During the perioperative care of patients with a KCNH2 gene mutation, considerations may involve the associated seizure disorder as well as the potential for cardiac arrhythmias. Preoperative management to limit the potential for perioperative seizures includes optimizing and confirming therapeutic anticonvulsant levels prior to the surgical procedure. Routine anticonvulsant medications should be administered the morning of the procedure despite concerns of the patient’s nil per os status with subsequent intraoperative dosing as needed [9]. Alternative routes of delivery may be required when enteral administration is not feasible during the perioperative period. When selecting specific agents for the induction and maintenance of anesthesia in patients with an underlying seizure disorder, there is limited evidence-based medicine [10, 11]. Although clinical seizure-like activity and even occasional spike and wave activity on the EEG has been reported with sevoflurane, these effects generally occur only when the inspired concentration is rapidly increased during anesthetic induction [12]. Specific agents such as etomidate or methohexital may activate the electroencephalogram and have the potential to augment seizure activity. However, in general, the inhalational and intravenous anesthetic agents including the barbiturates, benzodiazepines, propofol, ketamine, and the inhalational anesthetic agents are anticonvulsants and have been used to treat status epilepticus [10, 11, 13].

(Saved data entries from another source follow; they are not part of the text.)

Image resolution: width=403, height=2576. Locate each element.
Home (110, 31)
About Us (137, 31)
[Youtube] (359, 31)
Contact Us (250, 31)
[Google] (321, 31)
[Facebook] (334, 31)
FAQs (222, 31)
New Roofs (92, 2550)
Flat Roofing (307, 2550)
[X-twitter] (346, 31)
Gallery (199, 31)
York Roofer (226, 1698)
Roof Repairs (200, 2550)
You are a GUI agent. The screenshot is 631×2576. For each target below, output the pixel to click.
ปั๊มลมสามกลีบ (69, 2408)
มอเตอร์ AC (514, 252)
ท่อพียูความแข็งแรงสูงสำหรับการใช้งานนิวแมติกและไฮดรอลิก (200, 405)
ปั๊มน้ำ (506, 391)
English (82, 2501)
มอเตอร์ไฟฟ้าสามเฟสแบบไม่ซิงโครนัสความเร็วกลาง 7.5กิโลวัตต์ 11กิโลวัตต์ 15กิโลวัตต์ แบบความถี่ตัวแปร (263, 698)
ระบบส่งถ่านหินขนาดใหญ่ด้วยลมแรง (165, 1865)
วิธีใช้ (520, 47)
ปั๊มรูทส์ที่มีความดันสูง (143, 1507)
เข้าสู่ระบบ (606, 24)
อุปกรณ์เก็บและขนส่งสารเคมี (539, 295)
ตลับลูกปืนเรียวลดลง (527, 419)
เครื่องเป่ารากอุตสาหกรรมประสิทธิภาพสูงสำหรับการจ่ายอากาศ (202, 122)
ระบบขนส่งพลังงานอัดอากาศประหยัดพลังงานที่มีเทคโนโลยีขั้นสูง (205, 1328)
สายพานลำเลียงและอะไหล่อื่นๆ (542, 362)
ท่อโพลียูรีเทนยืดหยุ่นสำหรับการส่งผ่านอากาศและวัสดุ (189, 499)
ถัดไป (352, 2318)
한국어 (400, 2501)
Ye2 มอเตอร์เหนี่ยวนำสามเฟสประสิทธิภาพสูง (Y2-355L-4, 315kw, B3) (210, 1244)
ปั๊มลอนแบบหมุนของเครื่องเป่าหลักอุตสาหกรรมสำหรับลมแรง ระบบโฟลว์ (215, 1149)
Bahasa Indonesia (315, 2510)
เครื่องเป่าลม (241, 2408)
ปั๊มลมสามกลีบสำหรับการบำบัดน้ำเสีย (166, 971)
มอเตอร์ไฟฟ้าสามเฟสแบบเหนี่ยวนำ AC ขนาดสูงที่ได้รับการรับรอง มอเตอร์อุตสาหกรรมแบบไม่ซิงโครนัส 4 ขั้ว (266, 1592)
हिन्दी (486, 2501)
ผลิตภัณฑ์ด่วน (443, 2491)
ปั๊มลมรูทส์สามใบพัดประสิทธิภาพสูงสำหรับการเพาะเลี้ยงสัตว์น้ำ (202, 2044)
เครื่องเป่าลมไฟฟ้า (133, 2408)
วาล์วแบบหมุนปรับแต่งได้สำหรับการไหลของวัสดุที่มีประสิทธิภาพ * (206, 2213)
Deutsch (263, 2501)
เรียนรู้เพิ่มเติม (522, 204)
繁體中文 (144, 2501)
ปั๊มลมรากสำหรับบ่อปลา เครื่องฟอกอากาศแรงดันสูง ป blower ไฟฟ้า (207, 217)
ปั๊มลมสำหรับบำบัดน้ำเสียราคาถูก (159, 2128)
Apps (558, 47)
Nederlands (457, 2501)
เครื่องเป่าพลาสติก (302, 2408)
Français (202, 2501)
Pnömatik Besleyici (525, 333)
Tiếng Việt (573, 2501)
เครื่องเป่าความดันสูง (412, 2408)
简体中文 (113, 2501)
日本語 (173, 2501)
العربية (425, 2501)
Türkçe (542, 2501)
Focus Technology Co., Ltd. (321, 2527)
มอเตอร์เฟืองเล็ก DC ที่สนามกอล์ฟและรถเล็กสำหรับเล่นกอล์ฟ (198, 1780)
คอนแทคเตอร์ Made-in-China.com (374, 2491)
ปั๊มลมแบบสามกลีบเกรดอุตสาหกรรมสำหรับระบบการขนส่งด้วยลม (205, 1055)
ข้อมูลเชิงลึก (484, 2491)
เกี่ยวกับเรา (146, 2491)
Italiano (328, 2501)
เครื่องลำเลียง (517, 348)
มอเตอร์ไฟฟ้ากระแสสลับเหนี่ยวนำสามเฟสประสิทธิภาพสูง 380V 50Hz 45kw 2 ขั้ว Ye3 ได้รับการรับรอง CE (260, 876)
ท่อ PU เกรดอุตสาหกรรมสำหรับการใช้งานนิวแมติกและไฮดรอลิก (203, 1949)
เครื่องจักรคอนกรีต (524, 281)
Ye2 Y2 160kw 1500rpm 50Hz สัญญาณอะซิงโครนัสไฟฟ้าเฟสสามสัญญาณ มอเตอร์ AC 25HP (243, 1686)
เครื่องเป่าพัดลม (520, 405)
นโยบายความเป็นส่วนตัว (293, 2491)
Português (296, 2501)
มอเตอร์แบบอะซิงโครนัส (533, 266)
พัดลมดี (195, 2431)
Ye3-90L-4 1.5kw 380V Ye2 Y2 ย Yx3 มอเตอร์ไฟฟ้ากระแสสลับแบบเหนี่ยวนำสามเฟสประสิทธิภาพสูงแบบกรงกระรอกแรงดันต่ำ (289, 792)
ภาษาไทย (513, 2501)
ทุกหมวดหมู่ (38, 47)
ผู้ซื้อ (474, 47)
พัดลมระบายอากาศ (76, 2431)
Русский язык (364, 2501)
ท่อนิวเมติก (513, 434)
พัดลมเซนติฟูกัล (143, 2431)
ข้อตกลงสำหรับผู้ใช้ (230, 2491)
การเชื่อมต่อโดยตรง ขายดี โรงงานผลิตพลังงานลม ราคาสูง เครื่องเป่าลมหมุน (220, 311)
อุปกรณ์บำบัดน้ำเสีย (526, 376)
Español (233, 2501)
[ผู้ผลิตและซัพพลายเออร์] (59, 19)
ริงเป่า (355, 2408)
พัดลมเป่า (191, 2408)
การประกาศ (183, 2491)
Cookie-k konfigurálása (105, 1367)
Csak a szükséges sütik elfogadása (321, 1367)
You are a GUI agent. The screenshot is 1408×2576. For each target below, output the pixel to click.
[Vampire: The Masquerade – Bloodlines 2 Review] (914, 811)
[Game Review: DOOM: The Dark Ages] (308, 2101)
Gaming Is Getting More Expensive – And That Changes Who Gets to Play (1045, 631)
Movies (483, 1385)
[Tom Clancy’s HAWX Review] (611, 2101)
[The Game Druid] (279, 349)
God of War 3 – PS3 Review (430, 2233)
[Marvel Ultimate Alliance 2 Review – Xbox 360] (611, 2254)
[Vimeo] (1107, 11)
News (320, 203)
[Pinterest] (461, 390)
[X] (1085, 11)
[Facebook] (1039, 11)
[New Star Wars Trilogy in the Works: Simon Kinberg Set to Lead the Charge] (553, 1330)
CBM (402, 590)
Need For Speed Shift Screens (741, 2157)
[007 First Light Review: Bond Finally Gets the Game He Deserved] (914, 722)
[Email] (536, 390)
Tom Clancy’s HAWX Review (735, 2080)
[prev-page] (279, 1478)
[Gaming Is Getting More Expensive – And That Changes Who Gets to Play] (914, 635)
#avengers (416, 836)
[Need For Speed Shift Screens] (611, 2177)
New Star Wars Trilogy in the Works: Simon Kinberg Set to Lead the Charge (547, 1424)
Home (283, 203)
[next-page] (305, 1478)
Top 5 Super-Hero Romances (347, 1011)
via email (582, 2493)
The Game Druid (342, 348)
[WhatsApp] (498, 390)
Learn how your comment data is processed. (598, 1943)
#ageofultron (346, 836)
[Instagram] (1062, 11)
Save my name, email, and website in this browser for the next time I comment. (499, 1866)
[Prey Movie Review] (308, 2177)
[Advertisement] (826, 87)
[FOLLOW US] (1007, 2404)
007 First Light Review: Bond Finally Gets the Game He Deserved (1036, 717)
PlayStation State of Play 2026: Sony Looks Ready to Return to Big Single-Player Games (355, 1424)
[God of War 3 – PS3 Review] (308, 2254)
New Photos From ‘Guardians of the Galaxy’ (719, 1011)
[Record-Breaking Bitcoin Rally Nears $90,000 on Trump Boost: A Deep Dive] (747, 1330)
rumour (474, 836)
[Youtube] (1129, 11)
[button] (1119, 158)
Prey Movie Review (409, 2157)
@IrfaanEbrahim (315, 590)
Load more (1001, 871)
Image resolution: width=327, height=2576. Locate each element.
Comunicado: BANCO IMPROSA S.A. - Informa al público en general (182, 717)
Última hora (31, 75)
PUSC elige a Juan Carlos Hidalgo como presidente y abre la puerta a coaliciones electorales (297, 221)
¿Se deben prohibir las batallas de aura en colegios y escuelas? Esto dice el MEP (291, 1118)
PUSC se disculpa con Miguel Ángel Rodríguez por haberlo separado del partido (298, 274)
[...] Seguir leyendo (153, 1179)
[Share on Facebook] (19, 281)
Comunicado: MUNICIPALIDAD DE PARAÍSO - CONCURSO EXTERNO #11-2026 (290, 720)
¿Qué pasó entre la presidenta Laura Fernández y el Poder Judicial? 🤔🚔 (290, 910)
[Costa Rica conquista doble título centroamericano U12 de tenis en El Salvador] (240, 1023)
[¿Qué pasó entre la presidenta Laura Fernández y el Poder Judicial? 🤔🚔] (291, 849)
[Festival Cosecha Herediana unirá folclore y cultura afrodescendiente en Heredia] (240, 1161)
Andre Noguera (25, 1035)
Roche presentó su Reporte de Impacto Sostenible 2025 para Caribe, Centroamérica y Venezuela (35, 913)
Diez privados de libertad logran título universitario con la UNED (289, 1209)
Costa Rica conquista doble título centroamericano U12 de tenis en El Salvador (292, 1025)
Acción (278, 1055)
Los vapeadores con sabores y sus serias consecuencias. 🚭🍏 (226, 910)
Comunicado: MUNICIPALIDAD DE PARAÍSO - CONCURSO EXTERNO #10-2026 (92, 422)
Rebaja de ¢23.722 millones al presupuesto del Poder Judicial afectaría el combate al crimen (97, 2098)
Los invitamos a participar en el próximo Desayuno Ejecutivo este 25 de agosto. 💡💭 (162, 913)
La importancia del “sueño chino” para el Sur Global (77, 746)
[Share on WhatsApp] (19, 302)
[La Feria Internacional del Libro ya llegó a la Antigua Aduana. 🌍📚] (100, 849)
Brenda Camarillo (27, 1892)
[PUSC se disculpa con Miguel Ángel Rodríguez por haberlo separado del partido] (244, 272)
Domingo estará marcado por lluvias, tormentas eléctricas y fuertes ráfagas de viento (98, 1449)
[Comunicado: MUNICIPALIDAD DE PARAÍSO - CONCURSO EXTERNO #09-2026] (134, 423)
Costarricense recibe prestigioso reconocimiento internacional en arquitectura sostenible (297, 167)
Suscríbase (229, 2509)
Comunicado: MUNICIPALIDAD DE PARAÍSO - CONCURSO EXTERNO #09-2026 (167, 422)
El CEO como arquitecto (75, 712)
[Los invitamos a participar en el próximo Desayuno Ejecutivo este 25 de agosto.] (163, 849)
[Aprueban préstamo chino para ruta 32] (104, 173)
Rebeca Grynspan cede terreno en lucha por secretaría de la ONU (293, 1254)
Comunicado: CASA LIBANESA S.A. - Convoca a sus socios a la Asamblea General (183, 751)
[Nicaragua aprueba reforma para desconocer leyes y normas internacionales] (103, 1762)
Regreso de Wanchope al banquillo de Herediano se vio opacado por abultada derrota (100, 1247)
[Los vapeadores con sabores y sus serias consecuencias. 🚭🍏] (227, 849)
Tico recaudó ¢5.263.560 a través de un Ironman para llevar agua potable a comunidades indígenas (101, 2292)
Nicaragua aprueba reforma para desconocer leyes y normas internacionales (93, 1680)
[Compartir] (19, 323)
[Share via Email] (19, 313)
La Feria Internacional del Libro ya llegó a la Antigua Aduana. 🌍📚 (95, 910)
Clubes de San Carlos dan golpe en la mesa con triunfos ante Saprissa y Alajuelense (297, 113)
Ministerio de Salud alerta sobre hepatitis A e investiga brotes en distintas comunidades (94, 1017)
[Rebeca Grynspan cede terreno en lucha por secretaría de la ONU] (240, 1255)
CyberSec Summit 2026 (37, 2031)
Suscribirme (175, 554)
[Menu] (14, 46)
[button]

Cardiac involvement and clinical manifestations in patients with KCNH2 gene mutation include sudden death or syncope related to cardiac arrhythmias including ventricular fibrillation or polymorphic ventricular tachycardia, predominantly due to LQTS. Patients with a family history of previous sudden unexplained death, syncope, or cardiac arrhythmias may require a more thorough cardiology evaluation prior to anesthetic care. In our patient, given the lack of a concerning family history, and a normal QTc on the ECG, we decided to proceed with anesthetic care. QT prolongation can be acquired (related to metabolic disorders or medications) or originate from a genetic disorder (LQTS). The normal range of the QTc varies by age and gender, with the QTc being slightly longer in females. Prolonged QTc is defined as > 450 ms in males and > 460 ms in females. With increasingly longer QTc values, the probability of a patient having an LQTS-causing mutation increases as does the risk of lethal arrhythmias.Perioperative care of patients with a prolonged QT interval involves avoidance of medications and conditions that may further prolong the QT interval. Electrolyte imbalances including hypokalemia, hypomagnesemia, and hypocalcemia should be corrected prior to anesthetic care.Furthermore, rapid access to the defibrillator is suggested and when clinically feasible, defibrillator pads should be placed prior to anesthetic care in patients with a prolonged QTc. In our patient, as we were providing anesthetic care for MRI, the defibrillator was located in zone 2 in the event that it was needed. The potential implications of various anesthetic agents (inhaled and intravenous) and recommendations for perioperative care in patients with a prolonged QT interval have been reviewed elsewhere [14, 15]. In our patient, we chose to keep intraoperative care relatively simple using sevoflurane and propofol. We chose not to use ondansetron for prophylaxis against postoperative nausea and vomiting given its potential impact on the QT interval. A repeat ECG was obtained, which revealed a normal QTc again, following anesthetic care prior to discharge home.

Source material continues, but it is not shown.